## Input data
○ ○ ○ ○ ○ ○ ○
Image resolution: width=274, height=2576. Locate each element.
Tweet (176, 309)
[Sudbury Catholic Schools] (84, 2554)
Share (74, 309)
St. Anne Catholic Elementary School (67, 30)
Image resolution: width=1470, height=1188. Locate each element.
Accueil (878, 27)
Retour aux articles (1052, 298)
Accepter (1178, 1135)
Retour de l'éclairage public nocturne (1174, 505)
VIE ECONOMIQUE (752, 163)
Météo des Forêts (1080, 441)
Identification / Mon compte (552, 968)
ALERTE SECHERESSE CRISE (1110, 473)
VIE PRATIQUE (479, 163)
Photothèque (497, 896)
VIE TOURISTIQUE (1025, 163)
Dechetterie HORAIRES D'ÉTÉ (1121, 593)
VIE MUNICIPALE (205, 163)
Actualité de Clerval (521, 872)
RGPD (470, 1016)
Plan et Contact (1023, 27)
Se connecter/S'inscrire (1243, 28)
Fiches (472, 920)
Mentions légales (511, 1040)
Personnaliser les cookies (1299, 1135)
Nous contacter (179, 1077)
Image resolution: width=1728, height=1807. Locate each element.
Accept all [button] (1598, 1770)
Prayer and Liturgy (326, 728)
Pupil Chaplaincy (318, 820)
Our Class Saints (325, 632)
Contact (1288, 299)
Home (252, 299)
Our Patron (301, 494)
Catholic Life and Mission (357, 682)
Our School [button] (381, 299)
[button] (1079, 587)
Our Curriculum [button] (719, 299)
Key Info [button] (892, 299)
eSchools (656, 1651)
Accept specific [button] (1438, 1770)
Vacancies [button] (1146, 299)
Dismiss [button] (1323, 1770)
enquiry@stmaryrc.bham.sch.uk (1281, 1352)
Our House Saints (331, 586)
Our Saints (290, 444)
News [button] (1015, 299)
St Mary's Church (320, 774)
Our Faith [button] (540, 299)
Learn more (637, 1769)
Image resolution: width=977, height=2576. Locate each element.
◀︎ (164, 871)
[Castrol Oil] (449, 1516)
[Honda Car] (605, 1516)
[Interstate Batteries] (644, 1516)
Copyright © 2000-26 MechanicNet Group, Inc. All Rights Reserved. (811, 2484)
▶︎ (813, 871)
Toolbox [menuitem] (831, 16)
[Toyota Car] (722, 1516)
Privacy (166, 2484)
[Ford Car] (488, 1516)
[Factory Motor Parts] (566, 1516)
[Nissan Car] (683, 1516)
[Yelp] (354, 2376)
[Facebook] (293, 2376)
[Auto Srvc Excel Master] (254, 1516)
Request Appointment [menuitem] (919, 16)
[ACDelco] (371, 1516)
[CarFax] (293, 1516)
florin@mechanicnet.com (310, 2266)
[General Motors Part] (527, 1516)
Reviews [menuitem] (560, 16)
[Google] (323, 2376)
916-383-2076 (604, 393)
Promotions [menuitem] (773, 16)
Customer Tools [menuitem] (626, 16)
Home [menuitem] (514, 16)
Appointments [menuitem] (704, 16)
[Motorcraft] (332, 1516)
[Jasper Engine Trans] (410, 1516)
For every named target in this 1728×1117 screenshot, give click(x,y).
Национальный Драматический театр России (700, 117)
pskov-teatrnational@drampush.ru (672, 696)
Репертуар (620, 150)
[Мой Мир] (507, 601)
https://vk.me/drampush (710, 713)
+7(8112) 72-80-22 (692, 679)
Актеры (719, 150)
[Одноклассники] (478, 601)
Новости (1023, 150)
○ ○ ○ ○ ○ ○ ○
## Prompt
Each line in the entries above that includes the string "Catholic" should be extracted.

## Task response
[Sudbury Catholic Schools] (84, 2554)
St. Anne Catholic Elementary School (67, 30)
Catholic Life and Mission (357, 682)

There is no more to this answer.